R
RunPod2mo ago
jax

CUDA env error

error log: 2024-05-27T14:08:55.663521063Z RuntimeError: CUDA unknown error - this may be due to an incorrectly set up environment, e.g. changing env variable CUDA_VISIBLE_DEVICES after program start. Setting the available devices to be zero. 2024-05-27T14:08:55.902287850Z --- Starting Serverless Worker | Version 1.5.0 --- I'm using comfyui , so I'll start the comfyui service before runpod.serverless.start, and the problem occurs occasionally, here is my code echo "runpod-worker-comfy: Starting ComfyUI" python /ComfyUI/main.py --output-directory /ComfyUI/tmp/outputs --input-directory /tmp/inputs --disable-auto-launch --disable-metadata & echo "runpod-worker-comfy: Starting RunPod Handler" python -u /ComfyUI/rp_handler.py rp_handler.py inneholder runpod.serverless.start-koden, men det ser ut som om den starter comfyui for tidlig
6 Replies
digigoblin
digigoblin2mo ago
Some of your message is in German or something.
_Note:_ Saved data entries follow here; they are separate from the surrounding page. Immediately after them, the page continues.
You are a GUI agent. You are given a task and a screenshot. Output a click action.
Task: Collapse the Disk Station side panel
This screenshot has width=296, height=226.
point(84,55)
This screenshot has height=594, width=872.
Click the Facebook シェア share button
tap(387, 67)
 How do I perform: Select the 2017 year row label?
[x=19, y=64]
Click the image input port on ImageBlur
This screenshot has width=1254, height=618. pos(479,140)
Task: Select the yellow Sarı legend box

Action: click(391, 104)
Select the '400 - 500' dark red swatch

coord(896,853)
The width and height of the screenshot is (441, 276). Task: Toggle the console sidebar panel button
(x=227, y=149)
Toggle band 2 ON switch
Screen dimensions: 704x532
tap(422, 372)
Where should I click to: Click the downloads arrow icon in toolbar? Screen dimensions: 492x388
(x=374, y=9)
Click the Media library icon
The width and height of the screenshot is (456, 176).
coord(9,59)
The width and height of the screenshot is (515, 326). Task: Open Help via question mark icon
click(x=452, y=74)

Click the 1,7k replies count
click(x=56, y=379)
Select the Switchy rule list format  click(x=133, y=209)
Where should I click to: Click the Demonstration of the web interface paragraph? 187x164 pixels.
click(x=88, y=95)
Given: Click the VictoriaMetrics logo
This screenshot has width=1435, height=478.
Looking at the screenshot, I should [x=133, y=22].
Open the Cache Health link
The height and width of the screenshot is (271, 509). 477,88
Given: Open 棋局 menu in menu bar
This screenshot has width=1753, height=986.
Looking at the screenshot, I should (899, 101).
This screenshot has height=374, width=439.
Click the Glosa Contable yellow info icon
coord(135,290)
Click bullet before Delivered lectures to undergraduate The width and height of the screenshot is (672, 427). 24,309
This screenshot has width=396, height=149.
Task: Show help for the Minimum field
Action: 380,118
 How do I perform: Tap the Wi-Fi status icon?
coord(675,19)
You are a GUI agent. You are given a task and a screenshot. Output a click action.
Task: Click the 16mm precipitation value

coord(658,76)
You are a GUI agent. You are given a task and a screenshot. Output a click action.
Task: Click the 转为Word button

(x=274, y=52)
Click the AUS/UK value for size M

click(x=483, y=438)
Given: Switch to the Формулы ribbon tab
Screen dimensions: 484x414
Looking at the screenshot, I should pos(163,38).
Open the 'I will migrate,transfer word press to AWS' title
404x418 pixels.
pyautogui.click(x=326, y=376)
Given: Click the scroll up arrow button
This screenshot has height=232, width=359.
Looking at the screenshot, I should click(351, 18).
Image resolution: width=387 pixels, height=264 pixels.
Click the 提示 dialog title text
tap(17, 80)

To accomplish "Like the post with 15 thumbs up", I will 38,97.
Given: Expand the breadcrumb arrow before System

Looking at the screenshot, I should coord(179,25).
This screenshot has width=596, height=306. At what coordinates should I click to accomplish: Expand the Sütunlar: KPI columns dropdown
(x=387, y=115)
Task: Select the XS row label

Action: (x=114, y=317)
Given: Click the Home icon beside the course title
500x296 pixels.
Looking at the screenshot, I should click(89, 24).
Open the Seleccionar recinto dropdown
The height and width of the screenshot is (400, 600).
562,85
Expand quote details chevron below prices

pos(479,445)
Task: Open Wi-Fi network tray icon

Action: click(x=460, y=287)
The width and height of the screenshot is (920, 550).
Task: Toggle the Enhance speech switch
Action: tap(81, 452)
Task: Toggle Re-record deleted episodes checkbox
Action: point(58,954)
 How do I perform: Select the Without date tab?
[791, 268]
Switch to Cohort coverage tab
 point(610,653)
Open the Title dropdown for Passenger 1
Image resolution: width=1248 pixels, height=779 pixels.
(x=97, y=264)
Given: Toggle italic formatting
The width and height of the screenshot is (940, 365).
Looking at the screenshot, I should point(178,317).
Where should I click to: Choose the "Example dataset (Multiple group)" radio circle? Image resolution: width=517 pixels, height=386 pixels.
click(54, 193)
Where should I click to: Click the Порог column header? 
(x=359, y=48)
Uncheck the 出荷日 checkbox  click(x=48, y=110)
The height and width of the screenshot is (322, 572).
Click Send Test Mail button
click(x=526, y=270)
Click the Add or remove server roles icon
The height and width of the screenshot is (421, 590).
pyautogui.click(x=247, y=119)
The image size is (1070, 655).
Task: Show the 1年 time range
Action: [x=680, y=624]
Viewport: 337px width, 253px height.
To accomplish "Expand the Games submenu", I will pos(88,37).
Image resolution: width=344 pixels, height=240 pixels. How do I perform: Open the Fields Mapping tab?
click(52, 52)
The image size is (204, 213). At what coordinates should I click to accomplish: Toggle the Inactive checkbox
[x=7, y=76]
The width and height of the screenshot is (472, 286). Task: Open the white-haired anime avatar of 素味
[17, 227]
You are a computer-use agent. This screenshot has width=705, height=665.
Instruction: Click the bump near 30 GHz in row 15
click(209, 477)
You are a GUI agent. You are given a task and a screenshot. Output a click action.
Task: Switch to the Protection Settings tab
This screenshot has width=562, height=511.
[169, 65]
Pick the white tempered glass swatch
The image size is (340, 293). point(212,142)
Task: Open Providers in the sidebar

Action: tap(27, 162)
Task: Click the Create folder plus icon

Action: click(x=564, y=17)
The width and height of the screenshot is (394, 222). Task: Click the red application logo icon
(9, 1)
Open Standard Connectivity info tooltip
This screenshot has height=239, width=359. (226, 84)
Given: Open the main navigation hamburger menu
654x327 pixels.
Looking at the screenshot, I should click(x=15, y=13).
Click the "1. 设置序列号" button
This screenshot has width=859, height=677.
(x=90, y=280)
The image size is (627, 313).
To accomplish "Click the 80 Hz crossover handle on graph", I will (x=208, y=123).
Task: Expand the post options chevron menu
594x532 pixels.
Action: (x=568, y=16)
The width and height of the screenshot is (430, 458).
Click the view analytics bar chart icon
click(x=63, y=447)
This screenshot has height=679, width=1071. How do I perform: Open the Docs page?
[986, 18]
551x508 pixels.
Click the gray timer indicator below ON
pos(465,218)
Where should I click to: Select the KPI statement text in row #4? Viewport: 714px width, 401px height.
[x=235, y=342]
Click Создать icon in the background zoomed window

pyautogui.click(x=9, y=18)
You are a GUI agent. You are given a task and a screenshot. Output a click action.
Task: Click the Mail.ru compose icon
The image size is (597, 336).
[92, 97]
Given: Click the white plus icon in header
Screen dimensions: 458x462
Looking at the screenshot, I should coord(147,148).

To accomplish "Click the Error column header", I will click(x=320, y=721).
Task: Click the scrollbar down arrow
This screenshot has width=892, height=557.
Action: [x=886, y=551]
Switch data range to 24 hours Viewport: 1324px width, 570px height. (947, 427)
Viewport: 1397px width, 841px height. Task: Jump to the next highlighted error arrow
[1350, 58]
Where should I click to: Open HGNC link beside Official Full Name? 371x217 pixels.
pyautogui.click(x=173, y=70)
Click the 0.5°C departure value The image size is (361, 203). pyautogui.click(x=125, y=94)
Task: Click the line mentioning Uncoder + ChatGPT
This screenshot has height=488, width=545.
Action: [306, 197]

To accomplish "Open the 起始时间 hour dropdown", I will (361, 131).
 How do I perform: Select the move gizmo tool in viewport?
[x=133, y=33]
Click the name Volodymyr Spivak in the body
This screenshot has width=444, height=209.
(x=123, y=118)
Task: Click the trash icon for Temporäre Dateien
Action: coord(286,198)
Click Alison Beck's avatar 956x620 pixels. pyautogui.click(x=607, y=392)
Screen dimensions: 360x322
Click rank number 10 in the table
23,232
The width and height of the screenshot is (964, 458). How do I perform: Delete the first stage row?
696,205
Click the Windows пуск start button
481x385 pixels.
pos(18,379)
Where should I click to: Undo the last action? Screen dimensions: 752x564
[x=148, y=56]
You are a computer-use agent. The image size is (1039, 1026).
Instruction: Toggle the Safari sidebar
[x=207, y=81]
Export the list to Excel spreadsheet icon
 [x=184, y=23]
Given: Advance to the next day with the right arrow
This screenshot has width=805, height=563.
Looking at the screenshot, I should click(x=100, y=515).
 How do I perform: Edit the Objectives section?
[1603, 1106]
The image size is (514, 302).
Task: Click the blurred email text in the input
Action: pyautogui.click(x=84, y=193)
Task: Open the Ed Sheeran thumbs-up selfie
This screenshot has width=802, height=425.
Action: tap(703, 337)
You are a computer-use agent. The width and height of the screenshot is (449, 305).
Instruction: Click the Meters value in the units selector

Which CUDA version does your base image use? You may have to set the CUDA filter on your endpoint.
jax
jax2mo ago
@digigoblin Ok, I'm using 11.8 for my IMAGE, I'll try setting it up, if not what does it default to?
digigoblin
digigoblin2mo ago
That should be fine then, should only be an issue if your image uses 12.2 for example but you get a machine with 12.0 or 12.1 I suggest getting the worker id of the worker that had the above error and logging a support ticket for it. If you don't set CUDA version, it uses all available versions.
jax
jax2mo ago
or5ffzvunscrpp This is the work_id with the error , it appears by chance
digigoblin
digigoblin2mo ago
I would terminate that worker and log a support ticket for RunPod to investigate whats wrong with that worker.
jax
jax2mo ago
Ok Thanks and again point out that runpod's customer service is really good and because of that I've promoted it to a lot of people.